* **Problem to work on**:
All entries must be set down once more, precisely as given.

[Dataset entries]
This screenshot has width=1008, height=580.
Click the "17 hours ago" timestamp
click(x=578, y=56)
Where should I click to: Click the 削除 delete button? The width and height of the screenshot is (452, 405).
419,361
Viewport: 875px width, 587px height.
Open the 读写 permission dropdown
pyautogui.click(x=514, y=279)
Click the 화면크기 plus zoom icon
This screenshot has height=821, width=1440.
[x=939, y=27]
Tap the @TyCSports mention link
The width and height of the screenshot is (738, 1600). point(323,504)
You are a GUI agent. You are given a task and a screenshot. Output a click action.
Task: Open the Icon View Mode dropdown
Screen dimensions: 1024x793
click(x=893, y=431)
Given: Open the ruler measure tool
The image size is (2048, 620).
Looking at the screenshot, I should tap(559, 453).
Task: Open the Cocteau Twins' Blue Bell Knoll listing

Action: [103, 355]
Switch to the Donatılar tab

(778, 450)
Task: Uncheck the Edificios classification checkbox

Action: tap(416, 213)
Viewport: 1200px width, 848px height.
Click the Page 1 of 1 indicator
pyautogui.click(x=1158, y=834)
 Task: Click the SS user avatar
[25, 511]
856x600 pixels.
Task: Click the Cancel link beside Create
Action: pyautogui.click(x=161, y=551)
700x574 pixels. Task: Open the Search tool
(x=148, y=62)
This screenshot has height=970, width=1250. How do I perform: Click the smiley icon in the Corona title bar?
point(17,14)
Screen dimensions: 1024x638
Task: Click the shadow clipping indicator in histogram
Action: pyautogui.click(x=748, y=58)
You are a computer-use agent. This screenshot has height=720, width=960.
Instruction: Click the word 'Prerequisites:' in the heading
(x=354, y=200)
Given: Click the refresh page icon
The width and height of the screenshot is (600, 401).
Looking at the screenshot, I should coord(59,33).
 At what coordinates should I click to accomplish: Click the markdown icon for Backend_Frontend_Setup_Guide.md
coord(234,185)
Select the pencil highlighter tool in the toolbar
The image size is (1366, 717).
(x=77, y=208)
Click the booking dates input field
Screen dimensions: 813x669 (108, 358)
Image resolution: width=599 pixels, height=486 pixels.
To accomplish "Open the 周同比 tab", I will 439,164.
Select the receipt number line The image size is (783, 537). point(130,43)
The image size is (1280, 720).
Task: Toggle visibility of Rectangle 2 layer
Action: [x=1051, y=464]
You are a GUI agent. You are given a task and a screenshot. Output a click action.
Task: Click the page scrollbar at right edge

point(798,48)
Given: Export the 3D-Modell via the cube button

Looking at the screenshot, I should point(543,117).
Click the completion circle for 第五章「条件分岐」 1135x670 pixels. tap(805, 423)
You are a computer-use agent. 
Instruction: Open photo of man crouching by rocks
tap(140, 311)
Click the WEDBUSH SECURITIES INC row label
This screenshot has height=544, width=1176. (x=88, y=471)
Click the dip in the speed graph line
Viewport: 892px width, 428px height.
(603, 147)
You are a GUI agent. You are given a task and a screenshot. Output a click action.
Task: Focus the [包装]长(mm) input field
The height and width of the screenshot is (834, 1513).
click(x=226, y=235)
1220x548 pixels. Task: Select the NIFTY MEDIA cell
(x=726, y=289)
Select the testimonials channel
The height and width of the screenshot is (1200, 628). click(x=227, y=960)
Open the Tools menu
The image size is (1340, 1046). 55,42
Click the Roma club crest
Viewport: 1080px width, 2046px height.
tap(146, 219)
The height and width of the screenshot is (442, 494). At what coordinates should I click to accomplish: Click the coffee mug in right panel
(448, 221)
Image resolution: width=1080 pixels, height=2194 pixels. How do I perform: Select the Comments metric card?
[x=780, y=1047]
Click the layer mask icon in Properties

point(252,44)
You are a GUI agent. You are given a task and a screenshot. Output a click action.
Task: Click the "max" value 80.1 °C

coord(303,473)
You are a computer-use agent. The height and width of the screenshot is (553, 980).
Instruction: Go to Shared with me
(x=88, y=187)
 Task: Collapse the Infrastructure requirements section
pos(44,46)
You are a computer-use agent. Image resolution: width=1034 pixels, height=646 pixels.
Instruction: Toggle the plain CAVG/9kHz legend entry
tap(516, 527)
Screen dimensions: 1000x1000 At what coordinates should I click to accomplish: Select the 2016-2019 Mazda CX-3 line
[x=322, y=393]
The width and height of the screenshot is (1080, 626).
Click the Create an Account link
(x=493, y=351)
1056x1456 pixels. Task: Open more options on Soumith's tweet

* **Answer to this problem**:
This screenshot has width=1008, height=580.
Click the "17 hours ago" timestamp
click(x=578, y=56)
Where should I click to: Click the 削除 delete button? The width and height of the screenshot is (452, 405).
419,361
Viewport: 875px width, 587px height.
Open the 读写 permission dropdown
pyautogui.click(x=514, y=279)
Click the 화면크기 plus zoom icon
This screenshot has height=821, width=1440.
[x=939, y=27]
Tap the @TyCSports mention link
The width and height of the screenshot is (738, 1600). point(323,504)
You are a GUI agent. You are given a task and a screenshot. Output a click action.
Task: Open the Icon View Mode dropdown
Screen dimensions: 1024x793
click(x=893, y=431)
Given: Open the ruler measure tool
The image size is (2048, 620).
Looking at the screenshot, I should tap(559, 453).
Task: Open the Cocteau Twins' Blue Bell Knoll listing

Action: [103, 355]
Switch to the Donatılar tab

(778, 450)
Task: Uncheck the Edificios classification checkbox

Action: tap(416, 213)
Viewport: 1200px width, 848px height.
Click the Page 1 of 1 indicator
pyautogui.click(x=1158, y=834)
 Task: Click the SS user avatar
[25, 511]
856x600 pixels.
Task: Click the Cancel link beside Create
Action: pyautogui.click(x=161, y=551)
700x574 pixels. Task: Open the Search tool
(x=148, y=62)
This screenshot has height=970, width=1250. How do I perform: Click the smiley icon in the Corona title bar?
point(17,14)
Screen dimensions: 1024x638
Task: Click the shadow clipping indicator in histogram
Action: pyautogui.click(x=748, y=58)
You are a computer-use agent. This screenshot has height=720, width=960.
Instruction: Click the word 'Prerequisites:' in the heading
(x=354, y=200)
Given: Click the refresh page icon
The width and height of the screenshot is (600, 401).
Looking at the screenshot, I should coord(59,33).
 At what coordinates should I click to accomplish: Click the markdown icon for Backend_Frontend_Setup_Guide.md
coord(234,185)
Select the pencil highlighter tool in the toolbar
The image size is (1366, 717).
(x=77, y=208)
Click the booking dates input field
Screen dimensions: 813x669 (108, 358)
Image resolution: width=599 pixels, height=486 pixels.
To accomplish "Open the 周同比 tab", I will 439,164.
Select the receipt number line The image size is (783, 537). point(130,43)
The image size is (1280, 720).
Task: Toggle visibility of Rectangle 2 layer
Action: [x=1051, y=464]
You are a GUI agent. You are given a task and a screenshot. Output a click action.
Task: Click the page scrollbar at right edge

point(798,48)
Given: Export the 3D-Modell via the cube button

Looking at the screenshot, I should point(543,117).
Click the completion circle for 第五章「条件分岐」 1135x670 pixels. tap(805, 423)
You are a computer-use agent. 
Instruction: Open photo of man crouching by rocks
tap(140, 311)
Click the WEDBUSH SECURITIES INC row label
This screenshot has height=544, width=1176. (x=88, y=471)
Click the dip in the speed graph line
Viewport: 892px width, 428px height.
(603, 147)
You are a GUI agent. You are given a task and a screenshot. Output a click action.
Task: Focus the [包装]长(mm) input field
The height and width of the screenshot is (834, 1513).
click(x=226, y=235)
1220x548 pixels. Task: Select the NIFTY MEDIA cell
(x=726, y=289)
Select the testimonials channel
The height and width of the screenshot is (1200, 628). click(x=227, y=960)
Open the Tools menu
The image size is (1340, 1046). 55,42
Click the Roma club crest
Viewport: 1080px width, 2046px height.
tap(146, 219)
The height and width of the screenshot is (442, 494). At what coordinates should I click to accomplish: Click the coffee mug in right panel
(448, 221)
Image resolution: width=1080 pixels, height=2194 pixels. How do I perform: Select the Comments metric card?
[x=780, y=1047]
Click the layer mask icon in Properties

point(252,44)
You are a GUI agent. You are given a task and a screenshot. Output a click action.
Task: Click the "max" value 80.1 °C

coord(303,473)
You are a computer-use agent. The height and width of the screenshot is (553, 980).
Instruction: Go to Shared with me
(x=88, y=187)
 Task: Collapse the Infrastructure requirements section
pos(44,46)
You are a computer-use agent. Image resolution: width=1034 pixels, height=646 pixels.
Instruction: Toggle the plain CAVG/9kHz legend entry
tap(516, 527)
Screen dimensions: 1000x1000 At what coordinates should I click to accomplish: Select the 2016-2019 Mazda CX-3 line
[x=322, y=393]
The width and height of the screenshot is (1080, 626).
Click the Create an Account link
(x=493, y=351)
1056x1456 pixels. Task: Open more options on Soumith's tweet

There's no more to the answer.